Yaoundé : Le pouvoir fait la propagande de la paix

MUTATIONS 03-11-2011

Yaoundé : Le pouvoir fait la propagande de la paix

Pour célébrer la victoire de Paul Biya, des activistes du parti au pouvoir ont installé des nouvelles banderoles sur les principales artères de la capitale.

Les messages de félicitation affluent. Ceux de certains pays étrangers à l’endroit du président de la République réélu, Paul Biya, ceux aussi de quelques activistes proches du parti au pouvoir. L’un des médias les plus prisés par ces derniers est l’affichage urbain. Dans la ville Yaoundé, sur les principales artères, sont déployées des banderoles et des panneaux publicitaires, sur lesquels sont inscrits des messages de félicitation au président Paul Biya. Message de félicitation, mais aussi et surtout messages d’appel à la préservation de la paix sociale au Cameroun. A l’instar de celui-ci : «Le peuple camerounais félicite son excellence Paul Biya pour sa brillante réélection à la magistrature suprême», exposé devant la Trésorerie nationale, ou encore «Le peuple appelle à la préservation des acquis: la paix la stabilité et la démocratie», affiché devant l’immeuble ministériel n°1 (Immeuble de la mort).

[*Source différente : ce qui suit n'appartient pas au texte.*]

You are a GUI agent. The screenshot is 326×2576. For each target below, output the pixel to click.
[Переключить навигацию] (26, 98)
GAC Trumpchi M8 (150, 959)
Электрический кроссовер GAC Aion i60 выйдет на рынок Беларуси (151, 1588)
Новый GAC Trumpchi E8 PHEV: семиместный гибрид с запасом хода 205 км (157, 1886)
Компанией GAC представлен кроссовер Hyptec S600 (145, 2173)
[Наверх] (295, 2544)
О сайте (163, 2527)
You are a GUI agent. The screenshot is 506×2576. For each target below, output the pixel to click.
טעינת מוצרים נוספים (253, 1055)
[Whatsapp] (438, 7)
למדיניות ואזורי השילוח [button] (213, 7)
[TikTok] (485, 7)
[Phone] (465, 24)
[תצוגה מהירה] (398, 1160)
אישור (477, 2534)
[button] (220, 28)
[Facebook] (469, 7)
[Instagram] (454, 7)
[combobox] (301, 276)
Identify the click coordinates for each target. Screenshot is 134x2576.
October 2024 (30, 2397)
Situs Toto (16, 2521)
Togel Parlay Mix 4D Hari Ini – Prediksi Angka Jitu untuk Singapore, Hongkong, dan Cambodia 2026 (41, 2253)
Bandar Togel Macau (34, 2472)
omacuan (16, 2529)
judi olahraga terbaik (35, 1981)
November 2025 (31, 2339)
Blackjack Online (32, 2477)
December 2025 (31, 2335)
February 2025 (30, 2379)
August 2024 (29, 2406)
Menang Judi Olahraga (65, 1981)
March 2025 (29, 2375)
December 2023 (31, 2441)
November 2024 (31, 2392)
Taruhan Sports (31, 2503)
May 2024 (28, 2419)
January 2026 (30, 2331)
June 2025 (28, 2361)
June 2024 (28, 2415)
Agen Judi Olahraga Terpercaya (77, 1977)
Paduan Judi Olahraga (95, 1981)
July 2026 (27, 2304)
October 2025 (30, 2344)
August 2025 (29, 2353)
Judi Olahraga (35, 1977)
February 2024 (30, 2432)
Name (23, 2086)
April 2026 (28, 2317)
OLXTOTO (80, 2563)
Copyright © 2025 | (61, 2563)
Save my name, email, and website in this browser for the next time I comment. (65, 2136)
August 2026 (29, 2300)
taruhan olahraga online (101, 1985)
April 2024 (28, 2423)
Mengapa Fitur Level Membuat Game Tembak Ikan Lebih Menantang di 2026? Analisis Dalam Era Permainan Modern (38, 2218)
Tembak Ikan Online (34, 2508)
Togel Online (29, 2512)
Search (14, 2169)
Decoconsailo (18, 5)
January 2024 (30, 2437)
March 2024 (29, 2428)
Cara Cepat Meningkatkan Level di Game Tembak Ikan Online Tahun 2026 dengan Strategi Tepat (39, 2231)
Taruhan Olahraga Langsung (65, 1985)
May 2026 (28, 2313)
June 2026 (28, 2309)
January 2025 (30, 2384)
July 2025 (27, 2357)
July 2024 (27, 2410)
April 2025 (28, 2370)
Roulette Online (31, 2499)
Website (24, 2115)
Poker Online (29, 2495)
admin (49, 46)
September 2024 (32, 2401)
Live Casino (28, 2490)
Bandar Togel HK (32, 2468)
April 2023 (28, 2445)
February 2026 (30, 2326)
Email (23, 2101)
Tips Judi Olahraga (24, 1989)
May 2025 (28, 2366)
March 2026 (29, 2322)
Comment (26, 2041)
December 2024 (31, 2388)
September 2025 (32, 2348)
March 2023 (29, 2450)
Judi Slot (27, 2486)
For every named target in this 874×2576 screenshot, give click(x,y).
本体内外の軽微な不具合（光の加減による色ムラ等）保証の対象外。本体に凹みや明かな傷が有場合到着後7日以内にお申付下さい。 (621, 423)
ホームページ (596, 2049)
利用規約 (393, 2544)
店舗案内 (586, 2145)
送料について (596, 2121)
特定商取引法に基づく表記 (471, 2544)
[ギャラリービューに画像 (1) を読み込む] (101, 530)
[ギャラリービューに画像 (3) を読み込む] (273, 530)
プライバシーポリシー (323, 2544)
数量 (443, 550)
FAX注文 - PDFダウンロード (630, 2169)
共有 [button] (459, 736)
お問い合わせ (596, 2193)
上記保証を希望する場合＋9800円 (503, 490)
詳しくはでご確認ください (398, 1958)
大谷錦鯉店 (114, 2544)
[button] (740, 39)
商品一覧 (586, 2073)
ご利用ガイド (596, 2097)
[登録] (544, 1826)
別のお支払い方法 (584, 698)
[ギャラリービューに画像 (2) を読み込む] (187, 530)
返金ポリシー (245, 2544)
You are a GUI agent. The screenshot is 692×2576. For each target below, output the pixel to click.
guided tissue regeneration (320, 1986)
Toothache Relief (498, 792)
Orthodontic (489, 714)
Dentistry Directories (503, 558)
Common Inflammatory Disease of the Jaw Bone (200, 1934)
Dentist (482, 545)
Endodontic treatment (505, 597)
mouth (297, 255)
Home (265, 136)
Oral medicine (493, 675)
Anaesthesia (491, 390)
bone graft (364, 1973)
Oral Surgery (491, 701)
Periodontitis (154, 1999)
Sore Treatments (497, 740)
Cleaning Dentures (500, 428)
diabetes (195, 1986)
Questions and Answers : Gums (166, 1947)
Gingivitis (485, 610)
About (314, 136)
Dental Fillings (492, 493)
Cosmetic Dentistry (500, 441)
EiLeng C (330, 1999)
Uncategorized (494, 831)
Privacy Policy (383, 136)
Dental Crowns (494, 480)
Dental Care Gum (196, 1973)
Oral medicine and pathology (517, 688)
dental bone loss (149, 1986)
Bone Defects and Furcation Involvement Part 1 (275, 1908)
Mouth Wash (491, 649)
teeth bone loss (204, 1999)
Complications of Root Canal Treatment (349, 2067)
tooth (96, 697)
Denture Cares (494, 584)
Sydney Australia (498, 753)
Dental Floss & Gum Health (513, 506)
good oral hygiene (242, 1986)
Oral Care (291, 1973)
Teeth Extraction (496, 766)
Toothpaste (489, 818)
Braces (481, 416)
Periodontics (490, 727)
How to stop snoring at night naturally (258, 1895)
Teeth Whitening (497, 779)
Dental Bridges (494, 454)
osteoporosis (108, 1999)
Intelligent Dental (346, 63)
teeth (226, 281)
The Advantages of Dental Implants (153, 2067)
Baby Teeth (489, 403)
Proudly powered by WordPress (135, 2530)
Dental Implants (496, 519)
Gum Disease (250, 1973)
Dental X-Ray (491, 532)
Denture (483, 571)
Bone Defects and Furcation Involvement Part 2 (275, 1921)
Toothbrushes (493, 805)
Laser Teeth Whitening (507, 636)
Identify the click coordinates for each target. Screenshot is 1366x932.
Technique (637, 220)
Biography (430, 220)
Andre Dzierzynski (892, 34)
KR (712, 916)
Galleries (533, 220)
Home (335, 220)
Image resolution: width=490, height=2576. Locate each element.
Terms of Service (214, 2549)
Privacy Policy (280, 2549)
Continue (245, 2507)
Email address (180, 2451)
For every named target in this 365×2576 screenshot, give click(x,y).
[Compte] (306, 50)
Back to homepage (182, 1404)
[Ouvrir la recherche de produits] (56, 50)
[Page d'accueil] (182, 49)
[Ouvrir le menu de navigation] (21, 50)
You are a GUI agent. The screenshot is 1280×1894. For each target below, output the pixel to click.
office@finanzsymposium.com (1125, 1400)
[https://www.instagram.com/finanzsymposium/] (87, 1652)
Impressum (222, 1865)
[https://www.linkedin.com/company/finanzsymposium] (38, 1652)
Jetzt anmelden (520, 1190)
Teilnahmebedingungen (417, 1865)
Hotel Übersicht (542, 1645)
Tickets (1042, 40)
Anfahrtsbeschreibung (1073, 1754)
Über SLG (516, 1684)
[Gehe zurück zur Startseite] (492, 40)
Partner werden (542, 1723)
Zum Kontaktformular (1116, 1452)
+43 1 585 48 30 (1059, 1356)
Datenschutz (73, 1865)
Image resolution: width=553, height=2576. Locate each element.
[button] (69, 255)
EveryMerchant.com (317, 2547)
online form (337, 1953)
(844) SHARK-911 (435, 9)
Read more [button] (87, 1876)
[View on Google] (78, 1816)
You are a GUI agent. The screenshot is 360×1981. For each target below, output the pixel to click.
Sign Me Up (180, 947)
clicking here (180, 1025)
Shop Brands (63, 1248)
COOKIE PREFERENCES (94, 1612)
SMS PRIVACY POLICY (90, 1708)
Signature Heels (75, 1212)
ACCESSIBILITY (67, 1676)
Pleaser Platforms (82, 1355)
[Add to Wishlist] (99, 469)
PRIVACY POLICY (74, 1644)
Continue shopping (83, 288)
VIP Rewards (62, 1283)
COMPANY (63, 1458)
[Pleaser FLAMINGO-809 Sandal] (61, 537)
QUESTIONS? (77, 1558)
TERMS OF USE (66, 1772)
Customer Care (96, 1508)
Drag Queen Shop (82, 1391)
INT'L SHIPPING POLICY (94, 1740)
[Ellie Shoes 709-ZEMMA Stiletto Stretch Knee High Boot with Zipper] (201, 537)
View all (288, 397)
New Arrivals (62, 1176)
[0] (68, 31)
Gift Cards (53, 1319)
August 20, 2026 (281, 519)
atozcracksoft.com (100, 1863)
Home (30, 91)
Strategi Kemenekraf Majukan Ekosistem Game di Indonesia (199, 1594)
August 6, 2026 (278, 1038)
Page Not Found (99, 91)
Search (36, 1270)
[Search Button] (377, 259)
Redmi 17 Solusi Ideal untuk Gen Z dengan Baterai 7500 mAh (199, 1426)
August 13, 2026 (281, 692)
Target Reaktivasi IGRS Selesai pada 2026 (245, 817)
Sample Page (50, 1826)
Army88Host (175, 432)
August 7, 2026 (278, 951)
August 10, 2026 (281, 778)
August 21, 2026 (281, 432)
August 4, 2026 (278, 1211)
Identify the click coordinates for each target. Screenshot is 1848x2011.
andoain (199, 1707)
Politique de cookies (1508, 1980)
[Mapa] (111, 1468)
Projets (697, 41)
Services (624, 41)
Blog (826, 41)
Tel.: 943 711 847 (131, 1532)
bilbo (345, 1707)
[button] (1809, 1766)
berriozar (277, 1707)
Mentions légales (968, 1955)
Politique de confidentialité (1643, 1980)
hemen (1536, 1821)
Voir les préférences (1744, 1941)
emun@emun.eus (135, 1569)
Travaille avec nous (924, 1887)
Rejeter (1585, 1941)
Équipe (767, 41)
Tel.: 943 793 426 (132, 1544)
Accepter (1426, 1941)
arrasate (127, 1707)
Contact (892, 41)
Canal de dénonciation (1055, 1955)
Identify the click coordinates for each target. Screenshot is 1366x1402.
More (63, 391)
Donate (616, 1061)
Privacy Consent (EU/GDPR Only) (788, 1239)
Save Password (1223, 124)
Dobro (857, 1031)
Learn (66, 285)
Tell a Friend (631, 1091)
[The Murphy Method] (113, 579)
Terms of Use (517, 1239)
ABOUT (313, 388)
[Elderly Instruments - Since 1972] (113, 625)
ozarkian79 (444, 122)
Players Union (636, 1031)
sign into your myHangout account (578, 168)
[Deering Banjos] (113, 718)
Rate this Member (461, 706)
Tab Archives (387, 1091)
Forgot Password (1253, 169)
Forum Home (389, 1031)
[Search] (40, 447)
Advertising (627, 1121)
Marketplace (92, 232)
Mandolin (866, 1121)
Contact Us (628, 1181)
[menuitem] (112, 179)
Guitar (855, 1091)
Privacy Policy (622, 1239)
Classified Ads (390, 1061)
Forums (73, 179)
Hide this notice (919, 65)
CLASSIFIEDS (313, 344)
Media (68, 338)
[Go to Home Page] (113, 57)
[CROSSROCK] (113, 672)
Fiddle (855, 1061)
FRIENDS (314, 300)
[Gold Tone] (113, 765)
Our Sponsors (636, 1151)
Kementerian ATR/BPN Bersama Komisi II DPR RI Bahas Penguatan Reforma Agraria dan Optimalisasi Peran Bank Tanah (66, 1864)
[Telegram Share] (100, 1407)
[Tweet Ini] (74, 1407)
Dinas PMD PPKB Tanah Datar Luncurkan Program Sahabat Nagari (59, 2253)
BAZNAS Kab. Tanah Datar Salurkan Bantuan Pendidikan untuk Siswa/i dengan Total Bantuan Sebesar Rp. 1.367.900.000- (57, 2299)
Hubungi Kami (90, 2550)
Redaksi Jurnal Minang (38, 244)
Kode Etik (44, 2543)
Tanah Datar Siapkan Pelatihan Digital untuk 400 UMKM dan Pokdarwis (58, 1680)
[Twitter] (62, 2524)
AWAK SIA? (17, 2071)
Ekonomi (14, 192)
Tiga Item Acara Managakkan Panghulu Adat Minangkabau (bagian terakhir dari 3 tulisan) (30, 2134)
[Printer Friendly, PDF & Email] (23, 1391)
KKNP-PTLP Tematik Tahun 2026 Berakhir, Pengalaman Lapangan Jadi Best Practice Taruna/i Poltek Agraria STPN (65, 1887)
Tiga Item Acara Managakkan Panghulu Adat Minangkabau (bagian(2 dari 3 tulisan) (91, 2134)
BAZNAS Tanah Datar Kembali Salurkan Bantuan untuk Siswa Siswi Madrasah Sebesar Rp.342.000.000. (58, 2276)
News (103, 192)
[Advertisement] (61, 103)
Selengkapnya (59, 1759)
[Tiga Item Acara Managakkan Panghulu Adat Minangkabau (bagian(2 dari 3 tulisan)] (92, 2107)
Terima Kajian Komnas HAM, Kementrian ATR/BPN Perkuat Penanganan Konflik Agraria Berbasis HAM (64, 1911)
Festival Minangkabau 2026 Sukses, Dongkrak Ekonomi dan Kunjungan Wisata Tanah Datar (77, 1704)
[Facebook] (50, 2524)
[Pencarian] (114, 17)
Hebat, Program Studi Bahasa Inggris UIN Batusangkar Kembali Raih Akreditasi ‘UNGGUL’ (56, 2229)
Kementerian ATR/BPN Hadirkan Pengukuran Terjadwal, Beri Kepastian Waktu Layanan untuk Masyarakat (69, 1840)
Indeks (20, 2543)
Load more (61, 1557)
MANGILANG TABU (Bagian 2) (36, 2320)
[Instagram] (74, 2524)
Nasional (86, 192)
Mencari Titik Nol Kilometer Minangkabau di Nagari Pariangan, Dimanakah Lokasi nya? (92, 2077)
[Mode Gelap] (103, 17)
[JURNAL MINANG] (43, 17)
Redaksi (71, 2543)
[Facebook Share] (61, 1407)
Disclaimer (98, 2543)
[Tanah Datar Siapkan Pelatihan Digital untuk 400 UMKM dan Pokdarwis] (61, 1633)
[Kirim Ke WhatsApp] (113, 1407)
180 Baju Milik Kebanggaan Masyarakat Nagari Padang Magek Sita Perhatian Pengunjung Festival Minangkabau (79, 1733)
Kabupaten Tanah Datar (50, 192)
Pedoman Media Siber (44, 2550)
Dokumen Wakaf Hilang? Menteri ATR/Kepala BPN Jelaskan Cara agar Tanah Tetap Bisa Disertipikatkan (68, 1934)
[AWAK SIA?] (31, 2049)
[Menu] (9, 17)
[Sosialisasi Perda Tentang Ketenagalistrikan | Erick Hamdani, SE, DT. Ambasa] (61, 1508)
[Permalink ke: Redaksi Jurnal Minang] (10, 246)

Sauf que pour l’instant, le succès populaire est loin d’être au rendez-vous. «Ces affiches ne m’intéressent pas. D’ailleurs, je ne comprends pas pourquoi est-ce qu’on les place en pleine ville, ce n’est pas ça qui me fera gagner de l’argent», s’énerve un commerçant rencontré ce mercredi 02 novembre 2011. «Honnêtement, c’est vous qui m’informez. Je n’ai même pas remarqué qu’il y avait de nouvelles affiches étant donné les anciennes (les affiches de campagne, ndlr) n’ont pas été retirées», indique un autre passant. «C’est du folklore tout simplement. On n’a certainement pas besoin de lire tous ces messages pour connaître la nécessité de préserver la paix au Cameroun.» déclare un autre, qui poursuit: «Tout cet argent aurait pu servir à la réalisation des choses plus intéressantes pour l’ensemble des Camerounais»

Soulèvement
Encore toutes blanches, éclatantes et immaculées, ces banderoles sont pourtant différentes de celles posées lors de la campagne présidentielle. «Ce n’est pas surprenant. Car cette technique de communication est loin d’être efficace», commence Jean Claude Bilana, enseignant de communication et de publicité à l’université catholique d’Afrique centrale (Ucac) et promoteur de l’agence Idées neuves. Avant de poursuivre: «Pour qu’un message soit efficace et pertinent, il faut qu’il réponde aux canons professionnels. Il doit par exemple être court, percutant. Or dans ce cas précis, les messages sont mal imprimés, mal déclinés. C’est l’amateurisme qui est au service de la propagande.»
Comment dès lors ces supports sont-ils autant sollicités? «Il paraît que c’est plus facile de faire une banderole que d’utiliser d’autres supports. Avec 20.000 ou 25.000 Fcfa, vous pouvez faire poser une banderole, surtout si le message est à la gloire du Président. En plus, les efforts de conception sont moindres. Du coup tout le monde s’engouffre dans ce mode de communication», explique cet enseignant.

Pour autant, il se trouve certains citadins pour saluer cette initiative. «J’apprécie cette démarche», avoue un passant. «Je pense que c’est une manière pour les autorités de contrecarrer les messages de soulèvements émis par certains partis politiques de l’opposition», explique t-il. Ce dernier met donc le doigt, sur l’une des motivations de cette campagne des «autorités», effleurée par l’expert sus cité: La propagande politique.
Sinon pourquoi «assommer» la capitale politique de messages d’appel à la paix, au lendemain d’une élection largement remportée par le président Paul Biya (77,98% des suffrages valablement exprimés) et dont on a dit qu’elle s’est déroulée dans «le calme et la sérénité»? «Ils savent que la légitimité populaire dont ils se prévalent est fabriquée et donc artificielle», explique Mathias Eric Owona Nguini. Et le politologue de poursuivre : «Ils ont besoin dès lors de compenser ce caractère artificiel par une communication politique qui entend désamorcer toute subversion visant à faire dérailler le processus institutionnel de légitimation de leur pouvoir en utilisant la propagande de la paix.»
C’est dit mais ce n’est pas tout. «L’enjeu stratégique c’est aussi de répondre aux critiques par la diversion, la manipulation, en installant dans l’esprit du peuple, la peur de l’affrontement, alors que celui-ci attend de voir ses conditions de vie être améliorées», conclut Owona Nguini.